-- Extract to read --
"""
The world’s second-largest economy year-on rise in the July to September period is closer to pre-pandemic levels than Q2 growth.

Containers are seen at the Yangshan Deep-Water Port in Shanghai, China October 19, 2020.
Containers are seen at the Yangshan Deep-Water Port in Shanghai, China October 19, 2020. (Reuters)

China’s shaky economic recovery from the coronavirus pandemic is gaining strength as consumers return to shopping malls and auto dealerships while the United States and Europe endure painful contractions.

China's GDP grew 4.9 percent in the third quarter, data showed Monday, building on a strong recovery from painful coronavirus lockdowns.

However, the expansion fell short of forecasts and officials warned of uncertainty as the disease continues to ravage other key markets, with the National Bureau of Statistics saying "the international environment is still complicated".

Subdued reaction

China stocks reversed earlier gains to close lower on Monday, weighed down by industrial and healthcare firms, after the weaker-than-forecast GDP growth for the third quarter.

Some Asian markets rose on lingering hopes for a new US stimulus package.

Tokyo rose more than one percent, wiping out all its losses for the year, while Taipei also put on more than one percent and Manila jumped 2.1 percent.

Sydney and Mumbai climbed 0.9 percent each, while Seoul, Singapore and Jakarta were also well up. London, Paris and Frankfurt rose in early trade.

Hong Kong rose 0.6 percent but the gains were shallower than the morning after China's figures. Shanghai finished lower, along with Wellington.

Still on positive track

Having essentially shut down major cities around the country to fight the virus, China's economy saw an unprecedented contraction in the first three months of the year but with new infection rates being brought under control it has seen a strong recovery over the past six months.

That has put it on track to be the only major economy likely to expand this year, the International Monetary Fund said.

The 4.9 percent growth in July-September followed a 3.2 percent rate in the previous three months, and is close to pre-pandemic levels.

The reading was helped by a forecast-beating 3.3 percent jump in retail sales last month, suggesting China's army of consumers are return ing to shops and restaurants, and travelling again.

Industrial output also beat expectations, jumping 6.9 percent on-year in September.

China's communist leadership has hailed its handling of the virus, giving experimental vaccines to hundreds of thousands of people as it seeks to reframe the pandemic's origin story.
"""
-- Given data --
"""
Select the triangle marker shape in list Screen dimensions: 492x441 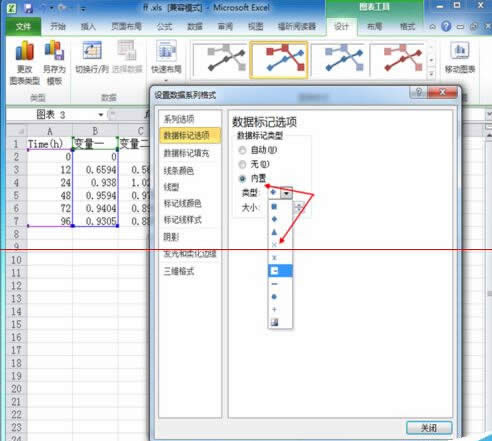pyautogui.click(x=274, y=232)
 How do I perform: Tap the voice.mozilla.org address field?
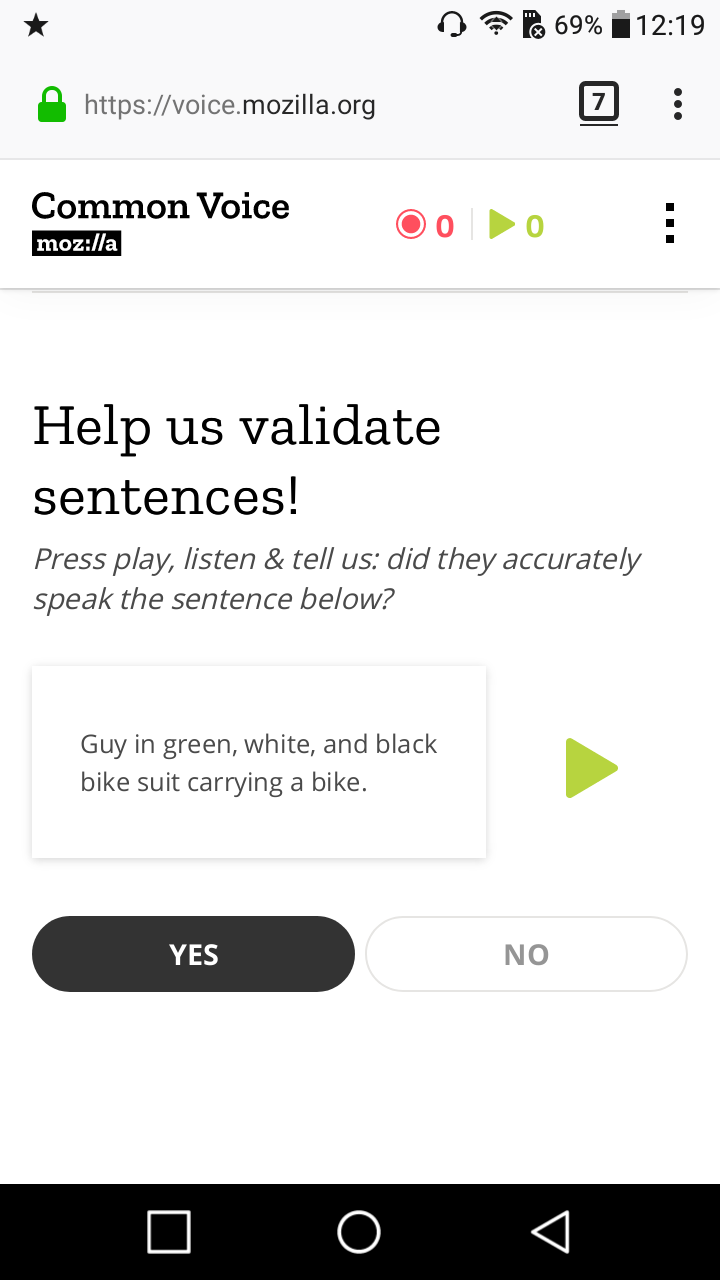pyautogui.click(x=230, y=103)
"""
Please answer these questions from the article on China's third-quarter growth:
(a) How much did China's GDP grow in the third quarter?
(b) By what percentage did Manila jump?
(c) How much did industrial output rise on-year in September?
The material is separate from the article on China's third-quarter growth and is not part of it.

(a) 4.9 percent
(b) 2.1 percent
(c) 6.9 percent